(Recorded data)
------------------------------------------------------------------------
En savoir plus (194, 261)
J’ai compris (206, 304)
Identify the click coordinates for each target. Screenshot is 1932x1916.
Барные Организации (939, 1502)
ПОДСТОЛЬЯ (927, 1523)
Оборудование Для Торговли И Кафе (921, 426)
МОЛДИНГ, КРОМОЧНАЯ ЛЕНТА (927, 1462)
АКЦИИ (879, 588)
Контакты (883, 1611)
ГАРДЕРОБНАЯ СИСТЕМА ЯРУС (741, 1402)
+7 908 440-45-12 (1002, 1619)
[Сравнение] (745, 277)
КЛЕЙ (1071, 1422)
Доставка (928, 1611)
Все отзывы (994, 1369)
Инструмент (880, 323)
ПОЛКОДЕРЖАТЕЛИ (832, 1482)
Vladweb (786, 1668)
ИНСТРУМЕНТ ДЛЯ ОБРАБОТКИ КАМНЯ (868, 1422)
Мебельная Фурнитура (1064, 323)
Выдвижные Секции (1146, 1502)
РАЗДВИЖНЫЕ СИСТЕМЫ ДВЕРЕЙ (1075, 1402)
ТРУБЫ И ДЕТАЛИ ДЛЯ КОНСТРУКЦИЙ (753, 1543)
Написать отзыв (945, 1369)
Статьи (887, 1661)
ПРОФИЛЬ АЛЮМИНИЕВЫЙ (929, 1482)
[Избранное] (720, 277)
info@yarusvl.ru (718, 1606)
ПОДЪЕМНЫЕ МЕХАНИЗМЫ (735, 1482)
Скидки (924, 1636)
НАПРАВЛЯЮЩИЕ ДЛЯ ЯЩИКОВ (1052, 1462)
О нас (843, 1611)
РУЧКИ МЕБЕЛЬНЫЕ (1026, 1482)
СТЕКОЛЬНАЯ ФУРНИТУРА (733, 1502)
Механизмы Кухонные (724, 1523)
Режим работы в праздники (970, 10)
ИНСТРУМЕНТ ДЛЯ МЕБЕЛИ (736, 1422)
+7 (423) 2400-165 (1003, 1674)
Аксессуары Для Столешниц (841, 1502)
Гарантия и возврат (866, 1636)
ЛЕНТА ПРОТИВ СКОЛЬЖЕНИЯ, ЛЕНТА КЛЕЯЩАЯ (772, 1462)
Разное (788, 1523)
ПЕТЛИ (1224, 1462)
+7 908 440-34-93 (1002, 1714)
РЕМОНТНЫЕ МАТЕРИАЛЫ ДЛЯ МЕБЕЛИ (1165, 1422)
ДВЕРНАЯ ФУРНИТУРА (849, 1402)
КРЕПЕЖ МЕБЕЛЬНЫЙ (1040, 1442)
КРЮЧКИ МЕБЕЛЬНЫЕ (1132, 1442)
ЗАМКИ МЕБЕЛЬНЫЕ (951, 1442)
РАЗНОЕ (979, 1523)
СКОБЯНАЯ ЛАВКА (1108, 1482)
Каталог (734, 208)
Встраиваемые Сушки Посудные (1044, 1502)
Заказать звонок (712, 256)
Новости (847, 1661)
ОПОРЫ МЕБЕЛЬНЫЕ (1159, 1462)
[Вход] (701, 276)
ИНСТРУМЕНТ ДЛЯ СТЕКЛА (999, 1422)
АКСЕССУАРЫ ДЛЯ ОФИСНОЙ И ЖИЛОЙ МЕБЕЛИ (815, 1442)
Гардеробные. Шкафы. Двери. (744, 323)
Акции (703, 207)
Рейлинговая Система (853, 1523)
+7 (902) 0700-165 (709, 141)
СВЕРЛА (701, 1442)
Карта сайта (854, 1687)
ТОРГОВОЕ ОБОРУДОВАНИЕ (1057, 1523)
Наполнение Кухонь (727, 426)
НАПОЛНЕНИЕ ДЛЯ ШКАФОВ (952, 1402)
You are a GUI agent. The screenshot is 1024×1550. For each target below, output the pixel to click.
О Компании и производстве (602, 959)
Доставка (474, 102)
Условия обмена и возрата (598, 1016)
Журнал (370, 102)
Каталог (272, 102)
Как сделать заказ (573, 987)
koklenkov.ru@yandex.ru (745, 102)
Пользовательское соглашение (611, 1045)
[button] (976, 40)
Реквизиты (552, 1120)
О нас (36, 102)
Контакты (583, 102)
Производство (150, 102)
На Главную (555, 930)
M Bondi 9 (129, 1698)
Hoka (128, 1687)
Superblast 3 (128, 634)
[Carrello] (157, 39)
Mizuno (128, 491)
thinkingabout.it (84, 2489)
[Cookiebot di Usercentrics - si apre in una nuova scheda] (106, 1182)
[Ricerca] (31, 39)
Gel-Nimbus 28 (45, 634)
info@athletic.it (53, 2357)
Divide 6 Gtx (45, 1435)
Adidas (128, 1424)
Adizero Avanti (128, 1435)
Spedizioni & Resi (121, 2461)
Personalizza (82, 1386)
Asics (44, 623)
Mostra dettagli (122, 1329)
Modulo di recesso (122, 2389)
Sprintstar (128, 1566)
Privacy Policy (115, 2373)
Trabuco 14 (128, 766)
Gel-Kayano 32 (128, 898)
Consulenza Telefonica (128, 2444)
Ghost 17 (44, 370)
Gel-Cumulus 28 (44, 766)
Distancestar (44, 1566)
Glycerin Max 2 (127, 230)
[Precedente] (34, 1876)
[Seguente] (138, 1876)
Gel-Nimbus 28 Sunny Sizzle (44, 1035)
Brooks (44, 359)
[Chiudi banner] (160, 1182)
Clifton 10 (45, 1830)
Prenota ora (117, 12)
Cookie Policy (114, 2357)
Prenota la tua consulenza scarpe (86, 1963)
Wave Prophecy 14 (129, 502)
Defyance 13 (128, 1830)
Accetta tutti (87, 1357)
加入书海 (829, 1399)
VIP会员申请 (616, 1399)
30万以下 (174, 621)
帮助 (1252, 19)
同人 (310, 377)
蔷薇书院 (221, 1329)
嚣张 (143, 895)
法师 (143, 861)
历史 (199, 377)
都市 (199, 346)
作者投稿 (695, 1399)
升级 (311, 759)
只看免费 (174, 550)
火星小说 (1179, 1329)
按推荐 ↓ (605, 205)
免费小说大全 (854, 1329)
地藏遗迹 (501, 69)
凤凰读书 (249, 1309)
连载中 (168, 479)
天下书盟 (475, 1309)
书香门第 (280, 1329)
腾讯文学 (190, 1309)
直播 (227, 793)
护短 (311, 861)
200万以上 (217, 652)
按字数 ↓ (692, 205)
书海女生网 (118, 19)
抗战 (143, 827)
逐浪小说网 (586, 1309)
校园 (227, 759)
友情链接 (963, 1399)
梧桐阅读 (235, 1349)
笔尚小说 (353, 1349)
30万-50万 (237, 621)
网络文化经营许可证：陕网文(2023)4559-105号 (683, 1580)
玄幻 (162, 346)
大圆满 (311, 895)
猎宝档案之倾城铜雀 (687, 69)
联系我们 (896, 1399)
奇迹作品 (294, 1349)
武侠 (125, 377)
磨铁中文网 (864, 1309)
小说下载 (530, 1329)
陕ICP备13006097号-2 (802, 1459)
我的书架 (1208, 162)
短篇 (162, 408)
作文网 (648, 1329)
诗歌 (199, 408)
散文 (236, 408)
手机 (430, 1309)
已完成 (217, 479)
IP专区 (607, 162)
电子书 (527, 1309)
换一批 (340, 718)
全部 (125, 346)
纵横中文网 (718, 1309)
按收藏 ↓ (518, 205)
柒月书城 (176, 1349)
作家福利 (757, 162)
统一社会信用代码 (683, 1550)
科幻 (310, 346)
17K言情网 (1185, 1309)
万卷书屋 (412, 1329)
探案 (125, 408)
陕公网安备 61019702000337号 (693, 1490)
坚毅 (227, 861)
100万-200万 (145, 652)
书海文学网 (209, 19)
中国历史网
------------------------------------------------------------------------
Up to and including the line with "info@yarusvl.ru (718, 1606)", output each line of the entries above exactly, starting from the first.

En savoir plus (194, 261)
J’ai compris (206, 304)
Identify the click coordinates for each target. Screenshot is 1932x1916.
Барные Организации (939, 1502)
ПОДСТОЛЬЯ (927, 1523)
Оборудование Для Торговли И Кафе (921, 426)
МОЛДИНГ, КРОМОЧНАЯ ЛЕНТА (927, 1462)
АКЦИИ (879, 588)
Контакты (883, 1611)
ГАРДЕРОБНАЯ СИСТЕМА ЯРУС (741, 1402)
+7 908 440-45-12 (1002, 1619)
[Сравнение] (745, 277)
КЛЕЙ (1071, 1422)
Доставка (928, 1611)
Все отзывы (994, 1369)
Инструмент (880, 323)
ПОЛКОДЕРЖАТЕЛИ (832, 1482)
Vladweb (786, 1668)
ИНСТРУМЕНТ ДЛЯ ОБРАБОТКИ КАМНЯ (868, 1422)
Мебельная Фурнитура (1064, 323)
Выдвижные Секции (1146, 1502)
РАЗДВИЖНЫЕ СИСТЕМЫ ДВЕРЕЙ (1075, 1402)
ТРУБЫ И ДЕТАЛИ ДЛЯ КОНСТРУКЦИЙ (753, 1543)
Написать отзыв (945, 1369)
Статьи (887, 1661)
ПРОФИЛЬ АЛЮМИНИЕВЫЙ (929, 1482)
[Избранное] (720, 277)
info@yarusvl.ru (718, 1606)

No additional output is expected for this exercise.